**Records for this task:**
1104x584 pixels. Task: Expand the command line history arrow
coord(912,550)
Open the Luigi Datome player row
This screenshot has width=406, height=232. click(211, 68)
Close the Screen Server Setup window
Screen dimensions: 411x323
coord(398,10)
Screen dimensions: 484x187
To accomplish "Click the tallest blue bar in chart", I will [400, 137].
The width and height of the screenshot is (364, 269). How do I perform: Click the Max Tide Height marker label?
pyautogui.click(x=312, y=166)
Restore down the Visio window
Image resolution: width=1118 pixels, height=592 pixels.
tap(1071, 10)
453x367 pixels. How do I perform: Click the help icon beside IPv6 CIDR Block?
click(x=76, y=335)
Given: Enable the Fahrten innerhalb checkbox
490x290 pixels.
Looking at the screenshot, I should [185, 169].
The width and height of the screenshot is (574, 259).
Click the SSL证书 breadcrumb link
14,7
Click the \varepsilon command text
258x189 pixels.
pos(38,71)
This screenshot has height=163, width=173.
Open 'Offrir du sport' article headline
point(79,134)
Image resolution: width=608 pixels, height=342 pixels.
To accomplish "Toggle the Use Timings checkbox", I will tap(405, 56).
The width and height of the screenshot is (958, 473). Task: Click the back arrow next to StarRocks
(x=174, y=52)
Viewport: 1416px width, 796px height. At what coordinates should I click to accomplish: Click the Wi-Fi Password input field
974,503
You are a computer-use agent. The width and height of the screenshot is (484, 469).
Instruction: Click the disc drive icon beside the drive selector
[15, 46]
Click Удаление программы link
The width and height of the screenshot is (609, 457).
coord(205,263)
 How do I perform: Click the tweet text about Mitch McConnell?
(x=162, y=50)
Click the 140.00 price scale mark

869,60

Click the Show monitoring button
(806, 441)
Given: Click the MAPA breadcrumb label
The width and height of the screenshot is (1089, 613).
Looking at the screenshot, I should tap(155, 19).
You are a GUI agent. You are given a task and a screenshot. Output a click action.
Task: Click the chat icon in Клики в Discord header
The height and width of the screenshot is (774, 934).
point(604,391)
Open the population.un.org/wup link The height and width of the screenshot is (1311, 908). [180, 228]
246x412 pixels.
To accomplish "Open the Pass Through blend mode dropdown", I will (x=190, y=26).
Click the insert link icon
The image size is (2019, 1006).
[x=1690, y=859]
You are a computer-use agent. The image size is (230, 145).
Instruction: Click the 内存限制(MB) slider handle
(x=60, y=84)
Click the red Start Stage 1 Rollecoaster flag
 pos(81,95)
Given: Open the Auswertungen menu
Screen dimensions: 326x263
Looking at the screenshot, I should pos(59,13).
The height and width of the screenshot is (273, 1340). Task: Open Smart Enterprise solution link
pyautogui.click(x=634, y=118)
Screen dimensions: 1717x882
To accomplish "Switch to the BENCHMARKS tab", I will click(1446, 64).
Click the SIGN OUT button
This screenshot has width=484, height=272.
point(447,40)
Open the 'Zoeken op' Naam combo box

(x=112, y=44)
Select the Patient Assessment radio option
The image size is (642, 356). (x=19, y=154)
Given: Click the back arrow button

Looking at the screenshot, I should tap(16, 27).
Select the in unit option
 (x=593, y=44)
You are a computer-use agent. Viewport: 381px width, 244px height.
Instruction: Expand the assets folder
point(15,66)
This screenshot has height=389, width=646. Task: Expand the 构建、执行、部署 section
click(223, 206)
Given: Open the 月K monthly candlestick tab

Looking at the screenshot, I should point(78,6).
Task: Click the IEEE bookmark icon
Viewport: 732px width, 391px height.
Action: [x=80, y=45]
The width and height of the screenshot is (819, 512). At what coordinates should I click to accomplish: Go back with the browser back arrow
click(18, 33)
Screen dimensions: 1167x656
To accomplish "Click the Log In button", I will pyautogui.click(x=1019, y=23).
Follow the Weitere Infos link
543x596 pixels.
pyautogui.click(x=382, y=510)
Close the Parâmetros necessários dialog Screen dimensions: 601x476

**Exercise prompt:** Can you rewrite the records above as a numbered list, from the first line through the line containing "Looking at the screenshot, I should [185, 169].", skipping any blank lines?

**Answer for the task:**
1. 1104x584 pixels. Task: Expand the command line history arrow
2. coord(912,550)
3. Open the Luigi Datome player row
4. This screenshot has width=406, height=232. click(211, 68)
5. Close the Screen Server Setup window
6. Screen dimensions: 411x323
7. coord(398,10)
8. Screen dimensions: 484x187
9. To accomplish "Click the tallest blue bar in chart", I will [400, 137].
10. The width and height of the screenshot is (364, 269). How do I perform: Click the Max Tide Height marker label?
11. pyautogui.click(x=312, y=166)
12. Restore down the Visio window
13. Image resolution: width=1118 pixels, height=592 pixels.
14. tap(1071, 10)
15. 453x367 pixels. How do I perform: Click the help icon beside IPv6 CIDR Block?
16. click(x=76, y=335)
17. Given: Enable the Fahrten innerhalb checkbox
18. 490x290 pixels.
19. Looking at the screenshot, I should [185, 169].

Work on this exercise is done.